Learnability would ideally be addressed by using one or another well-known arrangement of the letters, e.g. alphabetical as on the Handykey Twiddler or QWERTY as on standard keyboards. Unfortunately the well-known arrangements are far from optimal with regard to usability.

However by careful design it is possible to combine a near-optimal arrangement with a reasonable degree of learnability. For the latter we have made use of four techniques: a mnemonic system for the ten commonest letters, alphabetical order combined with regularity of subsetting for the remaining letters, a close match to customary PC keyboard layout of numerics and punctuation, and assignment of pairs, namely parentheses, square brackets, curly brackets, and slashes, to pairs of base phalanges.

The rationale for this assignment is as follows. The ten most commonly used letters, along with Space and Enter, are assigned to the six easy phalanges of the easiest two closures, namely Open and Pair. Within those ten letters, the order is chosen for its mnemonic value, forming the words ``tea,'' ``sin,'' ``oh,'' and ``dr'' (doctor). (Actually d is slightly less common than l and c, but moving d up ahead of l and c results in an attractively regular structure for the remaining 16 letters that should make it easy to learn.)

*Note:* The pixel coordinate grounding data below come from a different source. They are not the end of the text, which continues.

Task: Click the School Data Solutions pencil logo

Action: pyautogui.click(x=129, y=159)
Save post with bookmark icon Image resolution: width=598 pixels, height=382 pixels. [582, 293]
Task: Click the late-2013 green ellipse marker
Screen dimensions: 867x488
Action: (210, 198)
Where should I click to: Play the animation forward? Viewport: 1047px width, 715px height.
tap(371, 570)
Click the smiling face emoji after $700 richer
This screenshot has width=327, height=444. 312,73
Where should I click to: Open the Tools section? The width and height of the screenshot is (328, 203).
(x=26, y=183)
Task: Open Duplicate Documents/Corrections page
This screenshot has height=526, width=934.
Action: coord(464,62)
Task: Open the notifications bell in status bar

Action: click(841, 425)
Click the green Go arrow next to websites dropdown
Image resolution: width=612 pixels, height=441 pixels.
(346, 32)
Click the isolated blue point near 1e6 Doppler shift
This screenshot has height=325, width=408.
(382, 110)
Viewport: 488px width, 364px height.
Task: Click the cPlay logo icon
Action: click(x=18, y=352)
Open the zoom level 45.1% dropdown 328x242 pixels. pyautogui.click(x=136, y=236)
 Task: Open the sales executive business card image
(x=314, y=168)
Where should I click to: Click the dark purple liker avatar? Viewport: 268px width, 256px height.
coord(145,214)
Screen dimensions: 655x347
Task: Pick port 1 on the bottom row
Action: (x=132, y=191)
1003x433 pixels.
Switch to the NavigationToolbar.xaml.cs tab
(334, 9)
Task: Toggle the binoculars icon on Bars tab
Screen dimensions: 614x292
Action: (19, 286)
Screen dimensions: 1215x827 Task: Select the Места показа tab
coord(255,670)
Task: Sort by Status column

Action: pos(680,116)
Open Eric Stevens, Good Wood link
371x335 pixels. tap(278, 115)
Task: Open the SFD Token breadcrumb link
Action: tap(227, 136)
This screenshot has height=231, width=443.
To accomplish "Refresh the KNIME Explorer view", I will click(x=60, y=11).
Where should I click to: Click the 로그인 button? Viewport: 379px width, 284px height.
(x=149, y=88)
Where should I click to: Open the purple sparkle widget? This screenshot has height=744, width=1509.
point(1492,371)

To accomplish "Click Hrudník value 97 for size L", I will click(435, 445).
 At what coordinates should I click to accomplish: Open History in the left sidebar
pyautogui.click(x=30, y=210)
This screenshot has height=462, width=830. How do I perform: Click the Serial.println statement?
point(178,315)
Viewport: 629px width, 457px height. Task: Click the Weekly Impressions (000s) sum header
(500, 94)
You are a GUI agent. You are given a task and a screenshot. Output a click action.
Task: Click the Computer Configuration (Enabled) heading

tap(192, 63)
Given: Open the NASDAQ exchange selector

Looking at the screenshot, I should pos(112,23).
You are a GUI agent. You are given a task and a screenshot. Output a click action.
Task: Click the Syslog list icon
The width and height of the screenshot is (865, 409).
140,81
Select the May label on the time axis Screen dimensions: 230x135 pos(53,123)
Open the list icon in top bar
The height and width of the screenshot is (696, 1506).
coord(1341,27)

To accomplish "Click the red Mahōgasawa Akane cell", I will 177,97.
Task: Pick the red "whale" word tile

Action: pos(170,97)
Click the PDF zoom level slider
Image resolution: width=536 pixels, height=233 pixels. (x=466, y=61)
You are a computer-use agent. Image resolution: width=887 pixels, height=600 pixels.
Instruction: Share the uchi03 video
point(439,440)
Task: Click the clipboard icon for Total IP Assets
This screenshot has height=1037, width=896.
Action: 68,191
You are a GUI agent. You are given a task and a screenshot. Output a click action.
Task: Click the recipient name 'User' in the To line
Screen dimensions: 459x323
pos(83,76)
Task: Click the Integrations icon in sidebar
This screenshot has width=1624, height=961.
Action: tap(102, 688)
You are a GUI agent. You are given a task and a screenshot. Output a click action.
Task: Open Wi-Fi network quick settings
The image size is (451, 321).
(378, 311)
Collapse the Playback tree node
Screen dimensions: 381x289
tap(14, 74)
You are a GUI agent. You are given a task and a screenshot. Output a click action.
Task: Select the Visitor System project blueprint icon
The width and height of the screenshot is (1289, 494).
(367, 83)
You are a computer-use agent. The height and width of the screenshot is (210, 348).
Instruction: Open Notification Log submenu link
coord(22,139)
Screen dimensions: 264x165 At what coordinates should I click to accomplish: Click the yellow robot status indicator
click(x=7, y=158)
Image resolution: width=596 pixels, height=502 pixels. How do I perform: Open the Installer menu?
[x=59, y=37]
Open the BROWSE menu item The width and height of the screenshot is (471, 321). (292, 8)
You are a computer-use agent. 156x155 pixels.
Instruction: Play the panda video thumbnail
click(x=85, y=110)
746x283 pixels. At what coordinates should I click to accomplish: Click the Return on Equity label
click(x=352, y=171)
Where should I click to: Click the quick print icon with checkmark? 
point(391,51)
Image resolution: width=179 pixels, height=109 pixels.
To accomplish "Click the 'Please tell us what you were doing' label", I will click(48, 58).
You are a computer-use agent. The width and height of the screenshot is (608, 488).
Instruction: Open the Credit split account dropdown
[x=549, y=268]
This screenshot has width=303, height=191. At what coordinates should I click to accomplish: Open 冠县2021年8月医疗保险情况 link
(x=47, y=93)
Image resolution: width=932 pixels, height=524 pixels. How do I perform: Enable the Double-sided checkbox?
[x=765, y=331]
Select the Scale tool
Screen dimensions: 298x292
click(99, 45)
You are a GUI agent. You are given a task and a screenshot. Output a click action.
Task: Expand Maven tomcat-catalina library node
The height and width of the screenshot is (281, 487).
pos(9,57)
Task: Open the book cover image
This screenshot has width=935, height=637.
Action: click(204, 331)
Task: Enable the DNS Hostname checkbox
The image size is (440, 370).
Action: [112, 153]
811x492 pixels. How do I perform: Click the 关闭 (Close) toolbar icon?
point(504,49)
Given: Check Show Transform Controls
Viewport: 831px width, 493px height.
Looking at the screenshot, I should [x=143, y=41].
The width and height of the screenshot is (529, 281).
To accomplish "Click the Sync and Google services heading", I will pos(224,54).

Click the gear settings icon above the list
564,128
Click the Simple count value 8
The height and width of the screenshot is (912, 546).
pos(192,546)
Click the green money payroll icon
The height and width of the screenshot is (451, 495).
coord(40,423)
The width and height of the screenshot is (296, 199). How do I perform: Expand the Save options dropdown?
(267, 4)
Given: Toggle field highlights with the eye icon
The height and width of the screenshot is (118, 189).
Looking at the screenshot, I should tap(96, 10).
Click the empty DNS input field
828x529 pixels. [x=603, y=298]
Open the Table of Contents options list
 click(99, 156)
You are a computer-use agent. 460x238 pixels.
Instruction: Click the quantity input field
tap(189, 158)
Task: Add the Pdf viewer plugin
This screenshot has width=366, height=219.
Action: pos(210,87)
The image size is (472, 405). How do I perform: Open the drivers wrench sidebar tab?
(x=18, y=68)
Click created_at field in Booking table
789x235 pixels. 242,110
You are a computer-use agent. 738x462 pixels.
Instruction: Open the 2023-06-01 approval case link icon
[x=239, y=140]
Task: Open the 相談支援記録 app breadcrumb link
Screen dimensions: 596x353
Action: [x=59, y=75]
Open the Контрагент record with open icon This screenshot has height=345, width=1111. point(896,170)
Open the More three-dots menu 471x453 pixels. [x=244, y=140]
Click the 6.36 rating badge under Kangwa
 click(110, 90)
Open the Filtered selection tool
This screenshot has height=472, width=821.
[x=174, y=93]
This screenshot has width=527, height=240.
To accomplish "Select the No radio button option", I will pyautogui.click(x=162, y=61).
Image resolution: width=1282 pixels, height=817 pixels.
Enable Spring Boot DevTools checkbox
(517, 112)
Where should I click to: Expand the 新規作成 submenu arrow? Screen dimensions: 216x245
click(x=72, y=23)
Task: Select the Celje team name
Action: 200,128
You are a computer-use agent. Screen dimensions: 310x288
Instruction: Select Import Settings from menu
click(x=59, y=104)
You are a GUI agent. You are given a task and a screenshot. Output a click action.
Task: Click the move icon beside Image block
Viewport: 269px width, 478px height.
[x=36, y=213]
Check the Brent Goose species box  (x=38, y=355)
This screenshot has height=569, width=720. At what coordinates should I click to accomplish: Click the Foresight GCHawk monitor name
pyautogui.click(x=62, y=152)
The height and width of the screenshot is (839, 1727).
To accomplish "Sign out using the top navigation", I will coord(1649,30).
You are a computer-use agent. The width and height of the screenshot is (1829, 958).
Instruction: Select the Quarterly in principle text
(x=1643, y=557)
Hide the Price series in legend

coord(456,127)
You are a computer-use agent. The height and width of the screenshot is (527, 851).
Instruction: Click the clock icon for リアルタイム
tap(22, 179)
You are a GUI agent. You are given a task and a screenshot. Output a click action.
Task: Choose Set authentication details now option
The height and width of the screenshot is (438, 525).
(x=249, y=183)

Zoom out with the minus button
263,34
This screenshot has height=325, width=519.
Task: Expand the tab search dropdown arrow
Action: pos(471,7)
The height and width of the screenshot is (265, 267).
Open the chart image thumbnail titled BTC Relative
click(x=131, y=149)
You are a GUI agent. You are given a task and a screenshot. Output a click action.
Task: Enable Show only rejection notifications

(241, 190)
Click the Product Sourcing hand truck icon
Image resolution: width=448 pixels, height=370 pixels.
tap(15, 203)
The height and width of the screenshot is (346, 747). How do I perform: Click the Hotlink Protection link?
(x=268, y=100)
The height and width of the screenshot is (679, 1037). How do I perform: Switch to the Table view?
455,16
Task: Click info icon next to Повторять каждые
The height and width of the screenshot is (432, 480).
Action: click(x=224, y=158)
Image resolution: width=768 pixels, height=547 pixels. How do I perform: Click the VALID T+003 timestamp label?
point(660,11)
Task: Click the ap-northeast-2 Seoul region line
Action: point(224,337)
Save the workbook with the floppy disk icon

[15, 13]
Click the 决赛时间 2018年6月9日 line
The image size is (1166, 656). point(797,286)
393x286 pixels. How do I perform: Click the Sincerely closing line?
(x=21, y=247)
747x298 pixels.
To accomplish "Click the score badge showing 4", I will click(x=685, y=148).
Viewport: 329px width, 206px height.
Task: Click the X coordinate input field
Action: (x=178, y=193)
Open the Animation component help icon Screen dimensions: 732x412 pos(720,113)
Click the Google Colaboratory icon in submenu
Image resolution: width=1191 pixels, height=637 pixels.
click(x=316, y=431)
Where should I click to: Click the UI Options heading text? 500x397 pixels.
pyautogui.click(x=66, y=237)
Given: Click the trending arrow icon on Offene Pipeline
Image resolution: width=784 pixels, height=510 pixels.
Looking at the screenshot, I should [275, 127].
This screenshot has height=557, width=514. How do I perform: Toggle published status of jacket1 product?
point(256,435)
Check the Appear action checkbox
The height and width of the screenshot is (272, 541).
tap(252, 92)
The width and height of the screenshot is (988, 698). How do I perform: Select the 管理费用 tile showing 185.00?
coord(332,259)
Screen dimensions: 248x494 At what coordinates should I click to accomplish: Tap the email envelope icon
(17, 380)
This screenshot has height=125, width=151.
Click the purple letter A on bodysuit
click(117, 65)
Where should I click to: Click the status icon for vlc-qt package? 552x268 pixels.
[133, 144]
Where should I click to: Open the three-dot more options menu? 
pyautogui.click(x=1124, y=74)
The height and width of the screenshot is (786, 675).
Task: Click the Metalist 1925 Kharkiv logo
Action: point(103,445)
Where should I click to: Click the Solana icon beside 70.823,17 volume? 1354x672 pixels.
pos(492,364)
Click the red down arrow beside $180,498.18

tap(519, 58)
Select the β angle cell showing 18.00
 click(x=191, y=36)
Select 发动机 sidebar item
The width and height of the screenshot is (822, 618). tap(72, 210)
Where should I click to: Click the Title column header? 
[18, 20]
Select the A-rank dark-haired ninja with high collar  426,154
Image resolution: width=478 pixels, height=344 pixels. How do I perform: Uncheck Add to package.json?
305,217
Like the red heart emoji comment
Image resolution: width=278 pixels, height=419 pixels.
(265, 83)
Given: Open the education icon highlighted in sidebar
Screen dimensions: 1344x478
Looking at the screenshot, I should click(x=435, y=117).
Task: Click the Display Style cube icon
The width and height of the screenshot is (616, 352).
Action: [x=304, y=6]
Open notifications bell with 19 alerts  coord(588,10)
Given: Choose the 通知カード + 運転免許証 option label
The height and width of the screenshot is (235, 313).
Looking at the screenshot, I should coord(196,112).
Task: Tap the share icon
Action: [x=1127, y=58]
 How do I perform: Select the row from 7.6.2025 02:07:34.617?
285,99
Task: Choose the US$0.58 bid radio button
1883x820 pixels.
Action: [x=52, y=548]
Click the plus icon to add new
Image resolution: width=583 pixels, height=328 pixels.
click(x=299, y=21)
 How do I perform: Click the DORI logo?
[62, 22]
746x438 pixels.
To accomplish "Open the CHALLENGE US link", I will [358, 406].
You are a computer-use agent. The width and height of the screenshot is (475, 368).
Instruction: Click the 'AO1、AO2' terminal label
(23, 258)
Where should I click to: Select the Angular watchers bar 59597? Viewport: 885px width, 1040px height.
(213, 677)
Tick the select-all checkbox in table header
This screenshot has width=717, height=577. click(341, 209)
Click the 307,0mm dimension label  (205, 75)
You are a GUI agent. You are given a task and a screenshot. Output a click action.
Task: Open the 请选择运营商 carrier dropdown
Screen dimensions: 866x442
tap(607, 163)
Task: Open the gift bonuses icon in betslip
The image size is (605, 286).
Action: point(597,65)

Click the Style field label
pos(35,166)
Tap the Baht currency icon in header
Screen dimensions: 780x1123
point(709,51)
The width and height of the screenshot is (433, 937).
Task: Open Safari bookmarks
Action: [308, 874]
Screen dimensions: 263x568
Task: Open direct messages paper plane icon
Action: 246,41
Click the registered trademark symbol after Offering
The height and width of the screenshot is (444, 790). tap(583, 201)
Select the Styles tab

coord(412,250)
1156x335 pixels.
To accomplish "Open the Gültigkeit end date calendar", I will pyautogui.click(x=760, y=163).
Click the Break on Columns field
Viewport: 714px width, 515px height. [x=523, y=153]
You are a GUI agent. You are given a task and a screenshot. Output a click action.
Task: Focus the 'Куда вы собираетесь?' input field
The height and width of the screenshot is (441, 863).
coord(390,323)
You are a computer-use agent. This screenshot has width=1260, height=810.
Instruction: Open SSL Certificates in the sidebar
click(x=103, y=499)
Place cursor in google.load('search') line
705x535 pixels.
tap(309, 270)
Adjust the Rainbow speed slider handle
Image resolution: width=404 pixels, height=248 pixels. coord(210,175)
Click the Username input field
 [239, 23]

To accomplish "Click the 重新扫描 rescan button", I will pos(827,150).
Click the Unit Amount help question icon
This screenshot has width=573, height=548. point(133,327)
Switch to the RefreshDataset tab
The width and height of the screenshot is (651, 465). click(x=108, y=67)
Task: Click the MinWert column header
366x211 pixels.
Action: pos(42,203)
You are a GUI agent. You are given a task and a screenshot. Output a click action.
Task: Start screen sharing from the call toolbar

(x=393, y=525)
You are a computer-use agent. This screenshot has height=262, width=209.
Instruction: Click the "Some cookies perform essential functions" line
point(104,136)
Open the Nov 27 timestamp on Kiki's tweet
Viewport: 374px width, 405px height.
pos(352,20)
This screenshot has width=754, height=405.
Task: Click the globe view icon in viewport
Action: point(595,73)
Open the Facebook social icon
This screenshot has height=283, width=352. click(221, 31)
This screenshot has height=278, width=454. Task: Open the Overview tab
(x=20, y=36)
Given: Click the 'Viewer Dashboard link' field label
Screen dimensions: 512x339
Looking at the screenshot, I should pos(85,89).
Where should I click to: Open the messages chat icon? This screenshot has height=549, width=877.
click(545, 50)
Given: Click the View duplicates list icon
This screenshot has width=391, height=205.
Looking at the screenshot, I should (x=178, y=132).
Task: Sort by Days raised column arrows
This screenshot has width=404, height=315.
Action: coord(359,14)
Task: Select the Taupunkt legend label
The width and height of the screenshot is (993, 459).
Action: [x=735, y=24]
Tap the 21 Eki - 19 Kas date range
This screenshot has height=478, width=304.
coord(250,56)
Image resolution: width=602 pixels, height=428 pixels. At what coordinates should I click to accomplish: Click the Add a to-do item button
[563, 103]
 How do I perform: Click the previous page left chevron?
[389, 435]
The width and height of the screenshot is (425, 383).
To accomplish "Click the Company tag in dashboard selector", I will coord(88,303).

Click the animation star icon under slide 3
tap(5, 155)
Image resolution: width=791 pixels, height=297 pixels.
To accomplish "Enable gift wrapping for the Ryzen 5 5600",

For the Trio and Closed closures, the thumb can reach the pinky more comfortably, and all four fingers are used in assigning the remaining 16 letters to the two easy phalanges. The layout of these letters in the alphabet, namely *bc**fg**jklm**pq***uvwxyz, leads to a natural and therefore easily memorized grouping: bcfg, jklm, pquv, wxyz.

The numerics and - and = are laid out on the hard phalanges in the easy closures, in the order found on the keyboard. The remaining lower-case glyphs continue the keyboard order on the hard phalanges on the hard closures, followed by $\backslash$ at the end (which is happy to be next to /).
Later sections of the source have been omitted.